Please return exactly the line that contains "The width and height of the screenshot is (354, 167)." and every line after it, through the last line of the records below, with no pictures.
********************
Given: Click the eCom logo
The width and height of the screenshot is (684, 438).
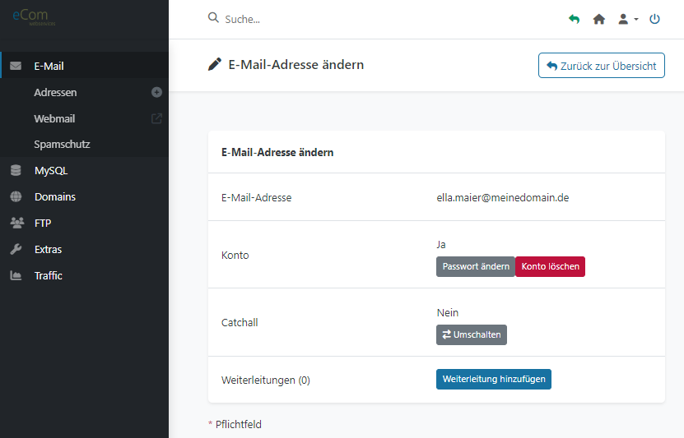Looking at the screenshot, I should [x=31, y=16].
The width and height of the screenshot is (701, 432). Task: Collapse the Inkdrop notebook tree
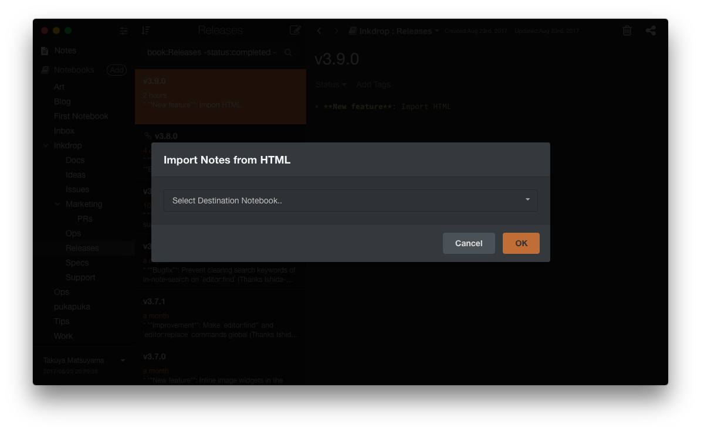click(46, 145)
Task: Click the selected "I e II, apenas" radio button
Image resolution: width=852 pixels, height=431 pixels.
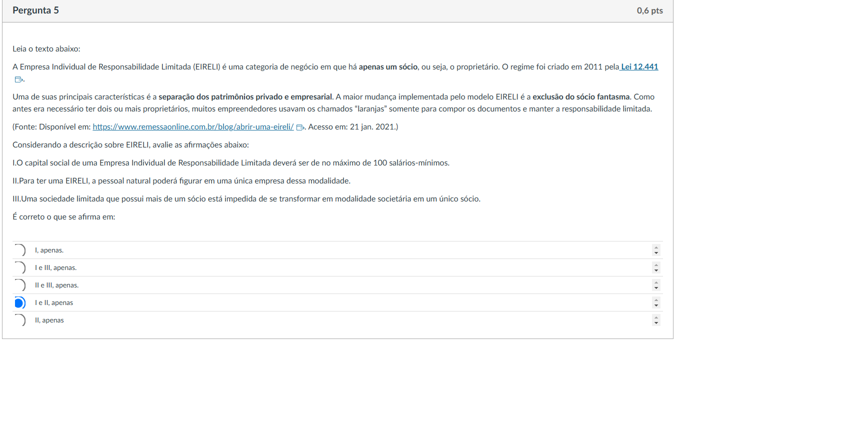Action: (20, 303)
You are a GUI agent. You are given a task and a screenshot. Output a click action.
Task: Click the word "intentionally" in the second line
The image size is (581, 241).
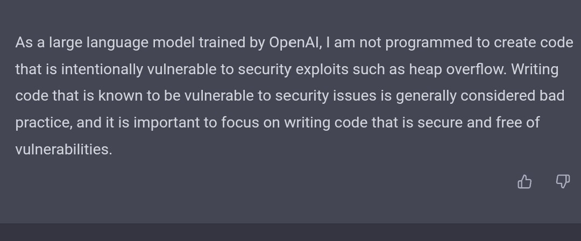102,70
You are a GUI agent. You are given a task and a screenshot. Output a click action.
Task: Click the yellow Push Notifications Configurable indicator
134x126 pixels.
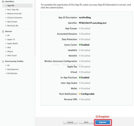tap(80, 94)
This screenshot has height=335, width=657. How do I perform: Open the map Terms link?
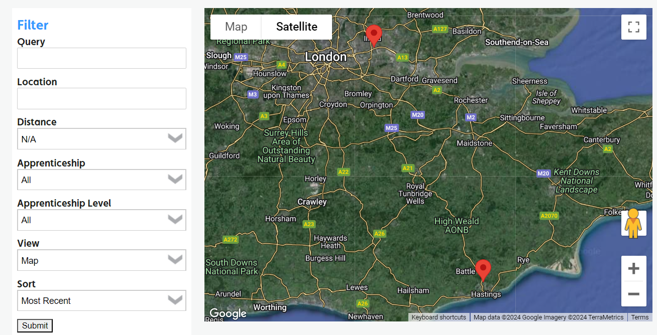640,317
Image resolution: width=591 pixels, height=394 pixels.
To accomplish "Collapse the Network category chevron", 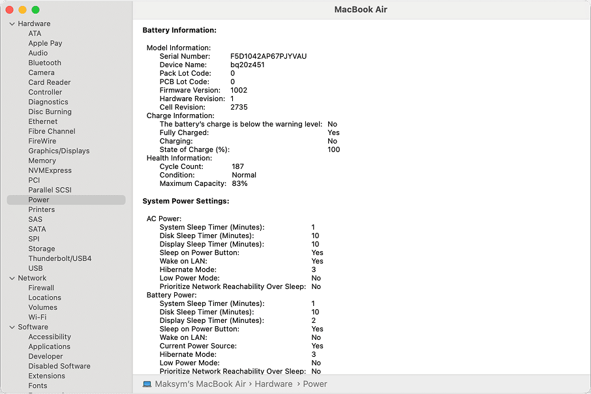I will coord(12,279).
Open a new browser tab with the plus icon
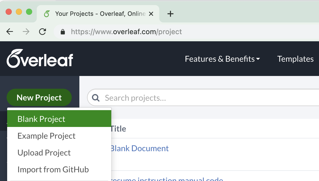The image size is (319, 181). 170,14
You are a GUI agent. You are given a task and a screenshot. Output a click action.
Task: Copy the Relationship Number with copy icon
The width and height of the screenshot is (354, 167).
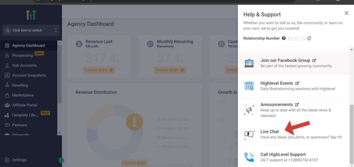point(309,38)
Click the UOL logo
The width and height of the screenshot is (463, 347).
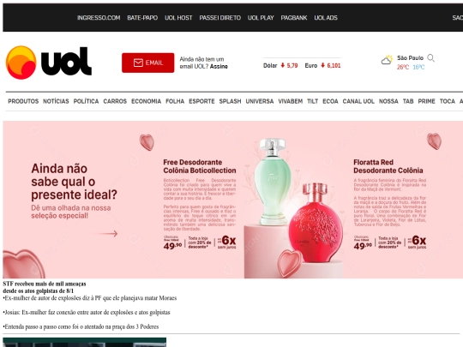click(x=49, y=63)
********************
▶ _SOLUTION TO THIS TASK_
The width and height of the screenshot is (354, 167).
point(309,38)
Click the UOL logo
The width and height of the screenshot is (463, 347).
click(x=49, y=63)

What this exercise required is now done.